The Journal’s left skew is not new. In summer 2023, progressives were up in arms over the Supreme Court undoing affirmative action with its radical opinion that, in college admissions, equal ought to mean equal. They began to float ideas to rein in the intolerably conservative court, by expanding it or setting term limits. But as reporter Andrew Restuccia explained in an article on July 1, Joe Biden wasn’t “convinced”: as a “staunch institutionalist,” he resisted leftist calls for change. To a president who had been staunch mainly in pursuit of his own power and his family’s wealth, that might have seemed a nice compliment. Or perhaps the partisan praise subtly signaled that Biden fell short of progressive standards?
Regardless, in the following months, the staunch institutionalist worked hard to get around another upsetting SCOTUS decision that had invalidated his cancellation of student debt without authorization by Congress. In February 2024, he bragged about his maneuvers: “The Supreme Court blocked it, but that didn’t stop me.” In response, a Journal editorial commented: “worst of all is Mr. Biden’s blatant rejection of the law, even after the Supreme Court called him out.” But having seen Biden refute its ambiguous homage, the news side issued no mea culpa.
And so it goes.
On August 31, 2024, two WSJ reporters were needed to broadcast the news that Jeffrey Epstein had tried to tap into Trump’s circle during the 2016 presidential campaign, even scheduling lunches to which Trump backers were invited.
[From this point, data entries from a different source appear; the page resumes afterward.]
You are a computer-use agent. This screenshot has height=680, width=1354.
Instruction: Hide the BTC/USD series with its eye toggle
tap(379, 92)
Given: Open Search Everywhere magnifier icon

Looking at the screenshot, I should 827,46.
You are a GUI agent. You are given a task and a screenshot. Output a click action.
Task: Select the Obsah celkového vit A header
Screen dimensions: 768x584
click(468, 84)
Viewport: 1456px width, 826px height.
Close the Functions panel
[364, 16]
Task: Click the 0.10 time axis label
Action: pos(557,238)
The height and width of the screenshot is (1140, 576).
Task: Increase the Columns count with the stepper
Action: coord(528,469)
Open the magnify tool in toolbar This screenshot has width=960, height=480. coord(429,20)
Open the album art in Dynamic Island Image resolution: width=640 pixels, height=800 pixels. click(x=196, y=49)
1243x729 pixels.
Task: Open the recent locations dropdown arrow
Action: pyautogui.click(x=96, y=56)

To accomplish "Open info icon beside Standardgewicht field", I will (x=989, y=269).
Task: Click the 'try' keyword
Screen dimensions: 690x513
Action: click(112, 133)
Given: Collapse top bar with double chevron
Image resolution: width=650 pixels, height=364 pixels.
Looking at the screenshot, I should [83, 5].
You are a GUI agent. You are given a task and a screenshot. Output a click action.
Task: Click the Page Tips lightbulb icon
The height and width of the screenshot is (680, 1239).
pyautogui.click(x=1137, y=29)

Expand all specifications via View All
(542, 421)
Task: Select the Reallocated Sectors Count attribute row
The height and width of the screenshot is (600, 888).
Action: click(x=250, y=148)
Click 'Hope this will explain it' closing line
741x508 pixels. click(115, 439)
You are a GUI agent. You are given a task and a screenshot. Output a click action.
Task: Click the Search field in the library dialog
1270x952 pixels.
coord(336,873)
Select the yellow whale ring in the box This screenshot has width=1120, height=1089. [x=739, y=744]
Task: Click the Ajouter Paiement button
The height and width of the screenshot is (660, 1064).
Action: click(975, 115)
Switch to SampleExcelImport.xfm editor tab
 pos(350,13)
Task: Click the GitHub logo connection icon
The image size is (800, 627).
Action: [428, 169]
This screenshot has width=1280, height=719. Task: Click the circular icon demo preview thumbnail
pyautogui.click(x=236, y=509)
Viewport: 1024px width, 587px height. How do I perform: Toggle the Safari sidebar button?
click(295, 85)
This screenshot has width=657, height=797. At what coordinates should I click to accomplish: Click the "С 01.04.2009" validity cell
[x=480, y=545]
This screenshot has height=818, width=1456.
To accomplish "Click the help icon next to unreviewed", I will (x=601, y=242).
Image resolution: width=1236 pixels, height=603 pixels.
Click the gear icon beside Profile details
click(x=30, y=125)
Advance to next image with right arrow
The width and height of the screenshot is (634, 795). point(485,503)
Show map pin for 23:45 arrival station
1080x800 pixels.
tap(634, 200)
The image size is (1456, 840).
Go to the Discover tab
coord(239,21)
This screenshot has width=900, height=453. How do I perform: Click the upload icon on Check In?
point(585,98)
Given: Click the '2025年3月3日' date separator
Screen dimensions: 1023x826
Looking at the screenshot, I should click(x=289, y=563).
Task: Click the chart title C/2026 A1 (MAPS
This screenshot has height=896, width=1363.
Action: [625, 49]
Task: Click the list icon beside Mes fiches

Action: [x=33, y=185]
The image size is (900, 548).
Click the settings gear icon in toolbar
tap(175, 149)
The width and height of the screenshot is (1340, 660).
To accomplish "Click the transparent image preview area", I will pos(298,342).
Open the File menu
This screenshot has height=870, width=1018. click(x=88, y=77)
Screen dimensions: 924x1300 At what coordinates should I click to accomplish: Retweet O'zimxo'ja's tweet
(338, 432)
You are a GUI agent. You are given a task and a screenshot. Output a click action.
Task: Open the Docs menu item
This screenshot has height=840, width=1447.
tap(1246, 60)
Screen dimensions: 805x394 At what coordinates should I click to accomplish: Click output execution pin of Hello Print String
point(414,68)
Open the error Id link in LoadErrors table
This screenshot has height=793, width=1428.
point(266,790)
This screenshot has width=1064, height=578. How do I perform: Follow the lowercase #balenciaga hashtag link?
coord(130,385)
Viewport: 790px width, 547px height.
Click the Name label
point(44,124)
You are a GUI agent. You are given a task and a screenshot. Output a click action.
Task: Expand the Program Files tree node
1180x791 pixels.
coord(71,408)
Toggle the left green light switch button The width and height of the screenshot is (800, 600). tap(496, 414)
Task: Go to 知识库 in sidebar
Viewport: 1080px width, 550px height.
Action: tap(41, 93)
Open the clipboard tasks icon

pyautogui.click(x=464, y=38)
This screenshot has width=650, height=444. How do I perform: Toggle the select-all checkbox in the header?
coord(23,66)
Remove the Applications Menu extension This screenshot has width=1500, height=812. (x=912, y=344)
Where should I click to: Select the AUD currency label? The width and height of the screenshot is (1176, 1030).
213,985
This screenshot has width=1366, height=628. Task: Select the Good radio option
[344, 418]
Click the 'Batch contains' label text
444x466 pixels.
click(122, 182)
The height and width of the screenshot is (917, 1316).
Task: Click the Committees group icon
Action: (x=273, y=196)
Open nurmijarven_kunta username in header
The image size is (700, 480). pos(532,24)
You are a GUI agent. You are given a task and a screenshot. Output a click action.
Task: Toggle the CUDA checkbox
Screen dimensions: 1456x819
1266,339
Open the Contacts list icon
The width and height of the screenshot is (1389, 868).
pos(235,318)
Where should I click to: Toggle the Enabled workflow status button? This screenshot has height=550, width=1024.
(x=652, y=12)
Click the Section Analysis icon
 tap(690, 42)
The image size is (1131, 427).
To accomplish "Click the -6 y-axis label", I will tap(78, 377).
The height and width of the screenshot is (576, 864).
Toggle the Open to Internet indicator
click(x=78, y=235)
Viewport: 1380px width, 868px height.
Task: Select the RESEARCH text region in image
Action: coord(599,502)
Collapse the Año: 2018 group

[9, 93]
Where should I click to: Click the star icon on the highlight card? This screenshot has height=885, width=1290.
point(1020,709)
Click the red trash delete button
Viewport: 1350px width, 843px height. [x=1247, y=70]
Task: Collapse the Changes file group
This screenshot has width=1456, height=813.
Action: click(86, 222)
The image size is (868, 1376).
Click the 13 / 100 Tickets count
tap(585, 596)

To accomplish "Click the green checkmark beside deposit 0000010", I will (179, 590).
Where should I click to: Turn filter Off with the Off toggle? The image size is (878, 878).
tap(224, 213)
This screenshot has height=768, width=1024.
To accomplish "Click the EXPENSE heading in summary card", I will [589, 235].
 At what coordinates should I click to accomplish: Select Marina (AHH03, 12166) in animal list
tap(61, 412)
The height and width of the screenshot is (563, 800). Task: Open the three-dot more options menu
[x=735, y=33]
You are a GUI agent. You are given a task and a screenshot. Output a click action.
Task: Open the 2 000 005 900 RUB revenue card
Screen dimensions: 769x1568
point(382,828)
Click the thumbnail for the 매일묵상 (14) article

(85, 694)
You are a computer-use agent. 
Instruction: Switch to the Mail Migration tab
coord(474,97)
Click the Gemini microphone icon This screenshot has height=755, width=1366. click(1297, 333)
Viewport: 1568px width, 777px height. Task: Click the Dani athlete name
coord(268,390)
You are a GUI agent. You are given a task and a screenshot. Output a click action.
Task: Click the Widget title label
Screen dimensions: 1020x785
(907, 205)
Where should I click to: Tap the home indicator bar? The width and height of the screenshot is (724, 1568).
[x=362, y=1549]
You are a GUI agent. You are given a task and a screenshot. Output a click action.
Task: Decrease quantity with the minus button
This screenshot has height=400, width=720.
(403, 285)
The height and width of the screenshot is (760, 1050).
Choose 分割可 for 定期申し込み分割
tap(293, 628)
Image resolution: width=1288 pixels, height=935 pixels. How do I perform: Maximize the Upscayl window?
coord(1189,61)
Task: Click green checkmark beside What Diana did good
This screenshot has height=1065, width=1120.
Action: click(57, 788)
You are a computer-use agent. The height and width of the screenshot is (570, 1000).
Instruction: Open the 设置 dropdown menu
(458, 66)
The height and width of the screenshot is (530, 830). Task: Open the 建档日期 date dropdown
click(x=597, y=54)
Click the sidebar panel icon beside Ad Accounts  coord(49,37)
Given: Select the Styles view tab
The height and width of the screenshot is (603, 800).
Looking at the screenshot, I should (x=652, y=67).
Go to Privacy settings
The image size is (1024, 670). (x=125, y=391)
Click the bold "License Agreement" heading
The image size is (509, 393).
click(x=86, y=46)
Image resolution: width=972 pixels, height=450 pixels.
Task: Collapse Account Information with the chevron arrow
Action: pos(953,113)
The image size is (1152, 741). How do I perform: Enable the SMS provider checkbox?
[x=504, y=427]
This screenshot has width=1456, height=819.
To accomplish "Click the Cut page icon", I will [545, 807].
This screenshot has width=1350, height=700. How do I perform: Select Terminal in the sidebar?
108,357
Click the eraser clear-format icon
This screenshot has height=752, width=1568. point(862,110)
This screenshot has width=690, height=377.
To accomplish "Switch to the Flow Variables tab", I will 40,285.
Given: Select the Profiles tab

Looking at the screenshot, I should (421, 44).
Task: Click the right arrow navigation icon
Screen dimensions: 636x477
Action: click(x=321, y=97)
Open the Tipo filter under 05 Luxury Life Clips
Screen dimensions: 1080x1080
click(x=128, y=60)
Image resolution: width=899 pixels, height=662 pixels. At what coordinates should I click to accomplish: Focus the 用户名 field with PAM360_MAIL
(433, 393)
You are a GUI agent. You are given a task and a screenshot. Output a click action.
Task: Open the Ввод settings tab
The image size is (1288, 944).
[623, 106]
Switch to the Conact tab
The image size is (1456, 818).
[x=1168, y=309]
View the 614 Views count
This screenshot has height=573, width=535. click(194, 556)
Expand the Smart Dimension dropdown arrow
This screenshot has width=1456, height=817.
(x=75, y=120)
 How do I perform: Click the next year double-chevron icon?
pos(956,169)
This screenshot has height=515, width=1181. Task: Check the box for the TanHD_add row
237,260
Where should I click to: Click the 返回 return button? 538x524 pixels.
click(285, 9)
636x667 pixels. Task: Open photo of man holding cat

Bad Epstein, bad Trump.
On September 15, 2023, a long article covered what it called Exxon’s climate “two-step,” highlighting nefarious corporate doings in special text boxes—“Exxon researchers met regularly about developments in climate science but continued to discuss doubts about the scientific consensus,” and in an email about an Arctic project an adviser had written that “we will need to push back hard—albeit in a nuanced way—against this notion that the whole area is ‘pristine.’” Like Musk, corporations should heed the “consensus.”
On October 17, 2023, a prominent (online) headline announced that “Israeli Airstrike on Gaza Hospital Kills More Than 50, Palestinian Officials Say,” before being changed to “Hamas War Intensifies: Strike Kills 500 in Gaza Hospital, Officials Report.” The published version cited “both sides,” including the claims of “militant” groups, but remained agnostic on “the source” of the explosion.
A November 6, 2023, article on the impact of the Gaza war on Arab-Israelis summarized relevant history as, “Hundreds of thousands of Palestinian Arabs were driven from their homes during the war that erupted upon the creation of the state of Israel in 1948.” No word on how it “erupted.”
A January 3, 2024, feature on potentially swingable Saginaw County briefly cited a comment by a former Republican official that voters “don’t take kindly to nonsense,” but gave two paragraphs to a Democratic former basketball coach, quoted as saying that “Trump scares me” and that apathy means a vote for Trump. Apparently, the Journal’s intrepid reporters could find no Biden opponents who were equally scared of him.
Etcetera.
In his recent annual letter to readers, Wall Street Journal publisher Almar Latour celebrated its record of slaking subscribers’ “thirst” for “nonpartisan journalism.” Does he read his own paper?